Pesadha Kannum Pesume () is a 2002 Indian Tamil-language film directed by Murali Krishna. The film stars Kunal, Monal, and Mamtha, while Ramji and Karunas play supporting roles. The music was composed by Bharani with editing by P. Sai Suresh and cinematography by Sri Shankar. The film was released on 17 May 2002 and was a slip-up from the director's previous film Paarvai Ondre Podhume (2001).

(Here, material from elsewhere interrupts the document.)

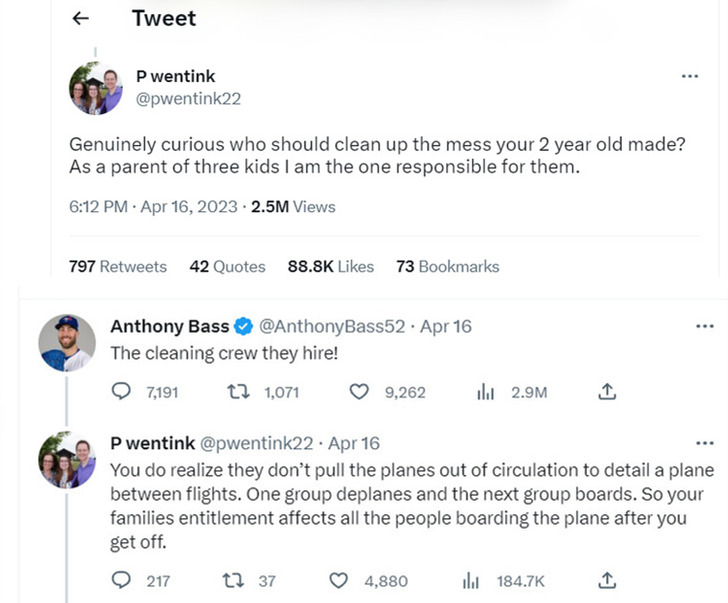View analytics on Anthony Bass's reply
Screen dimensions: 728x603
(486, 393)
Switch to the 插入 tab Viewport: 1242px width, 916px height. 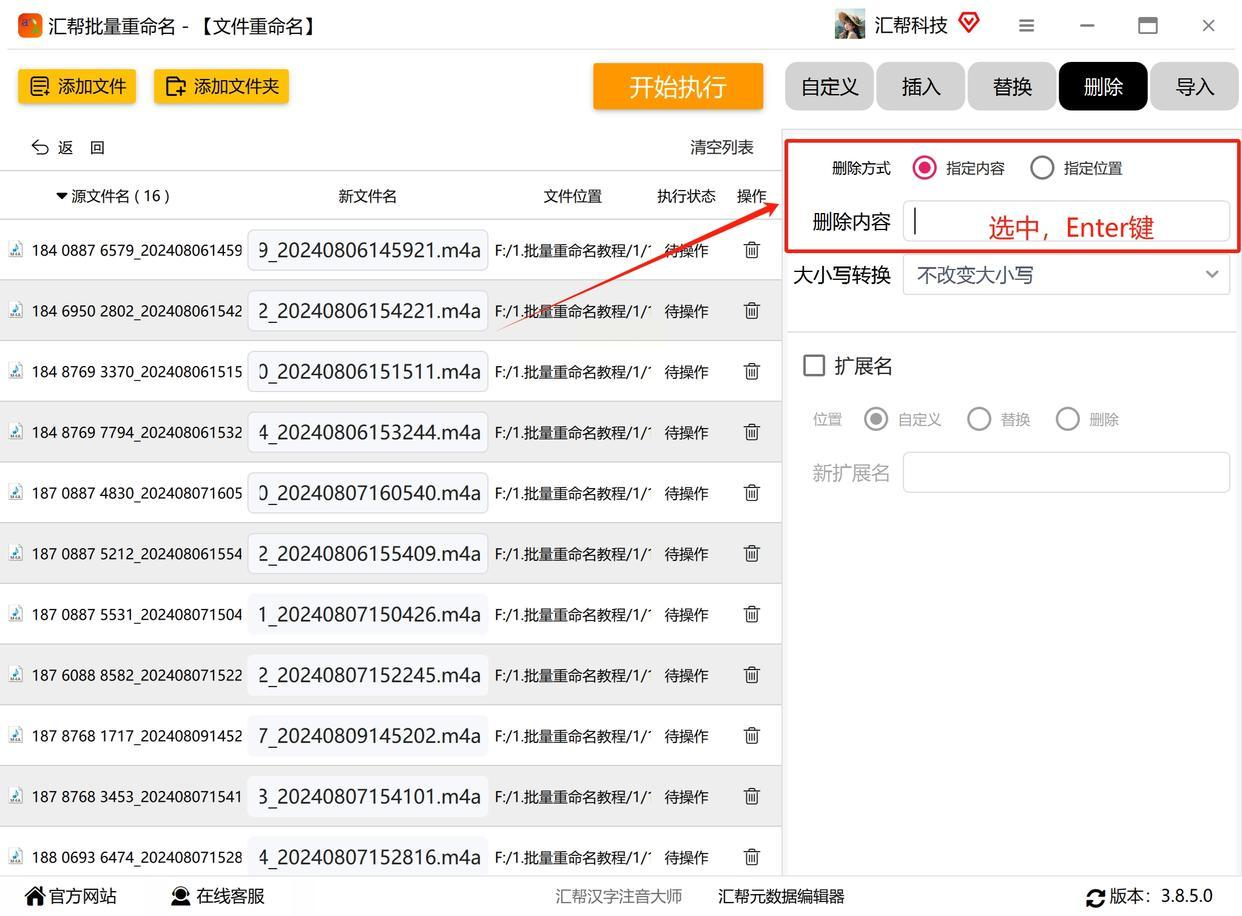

This film is a tribute to Monal, who died just before its release.

Plot
Vikram is a happy-go-lucky man who works in an advertising agency. He is a casanova and enjoys playing pranks on people. Vikram is in love with Swetha, who is very possessive about him. In one of his many practical jokes, he tells Swetha one day that he is already married. He even introduces her to Priya, who is a model working for him, and she convinces Swetha that they are married. Swetha is heartbroken and decides to marry a boy whom her parents chose. When Vikrma learns of this, he returns and tells her that everything was a planned joke, but to his shock, Priya who was his college mate, turns against him and continues to tell Swetha that she is Vikram's wife. Priya has an axe to grind against Vikram, because of whom her father killed himself while they were in college. Finally, all ends well.

Cast

 Kunal as Vikram
 Monal as Shweta
 Mamtha as Priya
 Ramji as Ganesh, Vikram's friend
 Karunas as Arun
 Shyam Ganesh
 Lollu Sabha Balaji
 Nizhalgal Ravi as Vikram's father
 Subhashini as Shwetha's mother
 Krithika as Vikram's sister
 Delhi Ganesh
 Mohan Raman
 Chaplin Balu
 Ishari K. Ganesh
 Scissor Manohar
 Santhanam as Vikram's friend (uncredited)

Production
The film saw the second collaboration of Kunal, Monal, director Murali Krishna and music director Bharani after the success of their first film Paarvai Ondre Podhume (2001). The film turned out to be the final film of Monal as she had killed herself prior to its release.

Soundtrack

The music was composed by Bharani.

Critical reception
The film received negative reviews. Sify called it "one of the most insipid films" and "There is nothing new about the story, presentation and even the acting of Kunal and Monal are disappointing". Balaji of Thiraipadam wrote "Considering the poor quality of the end product in that case, it should not have been difficult for the director to eliminate his mistakes, polish his skills, extract better performances from his familiar cast and make a better movie. But it is surprising and unfortunate that he has taken quite a few steps backward from his debut feature here". Screen wrote "Director Muralikrishna starts off with a good story but chooses a tame ending". Malini Mannath of Chennai Online wrote "There is nothing fresh here by way of script or narrative style, not the good music which was a chartbuster in the earlier film, and worse, the film continues long after it should have ended. There is not much by way of performances either". The Hindu wrote "That pulling a fast one once too often and playing pranks at others' expense could turn dangerous at some point is a theme that is as old as life itself. But at least the treatment could have been different."